* BEGIN *

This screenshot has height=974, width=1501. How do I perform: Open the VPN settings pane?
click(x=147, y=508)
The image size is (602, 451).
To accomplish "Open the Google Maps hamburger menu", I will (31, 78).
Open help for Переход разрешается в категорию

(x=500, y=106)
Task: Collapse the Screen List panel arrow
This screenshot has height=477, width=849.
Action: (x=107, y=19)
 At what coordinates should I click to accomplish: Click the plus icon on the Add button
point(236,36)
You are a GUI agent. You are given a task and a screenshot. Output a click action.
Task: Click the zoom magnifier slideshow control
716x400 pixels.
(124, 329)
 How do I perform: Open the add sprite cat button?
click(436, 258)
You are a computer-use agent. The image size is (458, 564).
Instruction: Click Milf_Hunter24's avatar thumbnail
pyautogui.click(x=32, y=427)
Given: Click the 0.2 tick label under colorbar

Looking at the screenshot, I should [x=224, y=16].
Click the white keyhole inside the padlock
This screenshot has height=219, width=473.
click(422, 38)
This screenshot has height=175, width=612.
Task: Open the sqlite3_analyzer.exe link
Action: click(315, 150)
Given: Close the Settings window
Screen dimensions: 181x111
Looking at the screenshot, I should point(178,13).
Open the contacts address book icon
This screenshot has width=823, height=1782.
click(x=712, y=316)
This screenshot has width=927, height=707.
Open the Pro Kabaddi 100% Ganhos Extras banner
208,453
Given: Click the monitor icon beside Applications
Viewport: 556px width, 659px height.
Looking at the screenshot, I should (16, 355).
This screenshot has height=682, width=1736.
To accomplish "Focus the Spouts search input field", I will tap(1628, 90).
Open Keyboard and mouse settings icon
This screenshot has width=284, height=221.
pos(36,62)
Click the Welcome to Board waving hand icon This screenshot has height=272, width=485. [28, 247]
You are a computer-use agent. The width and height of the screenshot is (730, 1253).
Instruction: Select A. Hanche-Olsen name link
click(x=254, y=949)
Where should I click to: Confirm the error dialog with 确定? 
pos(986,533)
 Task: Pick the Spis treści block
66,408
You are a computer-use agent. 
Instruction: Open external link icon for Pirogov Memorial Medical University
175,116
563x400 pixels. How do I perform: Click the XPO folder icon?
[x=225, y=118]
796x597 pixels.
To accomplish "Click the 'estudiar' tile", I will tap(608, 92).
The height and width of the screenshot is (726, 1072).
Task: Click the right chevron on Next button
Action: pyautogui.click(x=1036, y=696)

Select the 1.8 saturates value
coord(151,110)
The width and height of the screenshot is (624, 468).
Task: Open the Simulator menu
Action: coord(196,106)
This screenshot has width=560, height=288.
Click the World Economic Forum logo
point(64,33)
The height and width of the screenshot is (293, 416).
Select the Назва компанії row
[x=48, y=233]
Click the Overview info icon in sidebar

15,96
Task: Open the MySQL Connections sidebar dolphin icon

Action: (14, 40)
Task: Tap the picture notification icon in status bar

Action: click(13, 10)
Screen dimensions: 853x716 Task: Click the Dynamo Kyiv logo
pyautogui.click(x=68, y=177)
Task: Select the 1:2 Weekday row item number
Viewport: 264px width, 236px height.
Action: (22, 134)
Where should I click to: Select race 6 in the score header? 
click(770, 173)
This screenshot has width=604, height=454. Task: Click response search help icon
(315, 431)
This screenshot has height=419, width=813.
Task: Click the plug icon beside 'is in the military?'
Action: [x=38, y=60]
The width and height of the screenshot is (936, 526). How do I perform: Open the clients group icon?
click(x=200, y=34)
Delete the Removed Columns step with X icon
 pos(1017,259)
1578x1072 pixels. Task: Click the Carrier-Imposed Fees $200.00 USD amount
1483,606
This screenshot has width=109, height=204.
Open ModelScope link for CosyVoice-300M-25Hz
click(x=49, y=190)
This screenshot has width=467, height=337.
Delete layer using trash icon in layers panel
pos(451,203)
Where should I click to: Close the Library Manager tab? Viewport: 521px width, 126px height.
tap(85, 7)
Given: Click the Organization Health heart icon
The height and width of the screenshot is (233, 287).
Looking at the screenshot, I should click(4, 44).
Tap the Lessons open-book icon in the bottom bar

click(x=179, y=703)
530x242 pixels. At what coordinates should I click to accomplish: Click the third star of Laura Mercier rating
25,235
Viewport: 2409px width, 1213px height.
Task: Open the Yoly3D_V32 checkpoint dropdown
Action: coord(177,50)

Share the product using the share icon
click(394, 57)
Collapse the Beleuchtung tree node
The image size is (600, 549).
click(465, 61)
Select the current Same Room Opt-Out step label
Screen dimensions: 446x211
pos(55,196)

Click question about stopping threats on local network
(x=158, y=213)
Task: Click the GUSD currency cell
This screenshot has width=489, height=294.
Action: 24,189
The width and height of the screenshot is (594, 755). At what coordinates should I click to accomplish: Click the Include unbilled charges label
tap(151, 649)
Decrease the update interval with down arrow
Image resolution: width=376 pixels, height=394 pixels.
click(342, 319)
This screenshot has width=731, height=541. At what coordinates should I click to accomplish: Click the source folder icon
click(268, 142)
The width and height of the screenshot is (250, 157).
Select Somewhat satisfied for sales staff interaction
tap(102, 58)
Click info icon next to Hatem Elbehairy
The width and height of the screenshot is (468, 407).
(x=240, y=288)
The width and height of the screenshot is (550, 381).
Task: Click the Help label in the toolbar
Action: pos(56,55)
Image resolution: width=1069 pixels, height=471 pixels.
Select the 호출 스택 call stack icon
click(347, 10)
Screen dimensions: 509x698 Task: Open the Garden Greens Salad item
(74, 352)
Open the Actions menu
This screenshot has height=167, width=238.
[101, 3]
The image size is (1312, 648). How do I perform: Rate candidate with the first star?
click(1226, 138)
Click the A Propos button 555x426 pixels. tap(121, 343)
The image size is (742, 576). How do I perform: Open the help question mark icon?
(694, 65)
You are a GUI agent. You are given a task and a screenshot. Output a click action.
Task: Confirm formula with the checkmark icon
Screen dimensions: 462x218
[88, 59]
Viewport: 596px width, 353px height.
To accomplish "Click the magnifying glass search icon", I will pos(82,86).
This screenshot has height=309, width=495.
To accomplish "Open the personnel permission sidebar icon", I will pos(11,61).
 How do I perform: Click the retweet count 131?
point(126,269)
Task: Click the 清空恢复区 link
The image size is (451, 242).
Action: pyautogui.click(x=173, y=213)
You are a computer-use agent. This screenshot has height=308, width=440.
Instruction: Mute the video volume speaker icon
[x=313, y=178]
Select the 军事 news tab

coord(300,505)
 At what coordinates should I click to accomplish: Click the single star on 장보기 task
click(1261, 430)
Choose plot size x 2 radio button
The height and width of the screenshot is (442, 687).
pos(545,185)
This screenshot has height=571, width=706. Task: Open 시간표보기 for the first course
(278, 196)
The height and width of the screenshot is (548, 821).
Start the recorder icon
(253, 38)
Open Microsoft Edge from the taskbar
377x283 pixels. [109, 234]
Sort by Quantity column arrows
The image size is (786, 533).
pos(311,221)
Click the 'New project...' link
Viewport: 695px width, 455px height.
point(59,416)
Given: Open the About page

* END *

• **Set task**: Which lines in the listing above contain the word "Close"? Pick out each one and copy it in full.

• **Expected answer**:
Given: Close the Settings window
Where should I click to: Close the Library Manager tab? Viewport: 521px width, 126px height.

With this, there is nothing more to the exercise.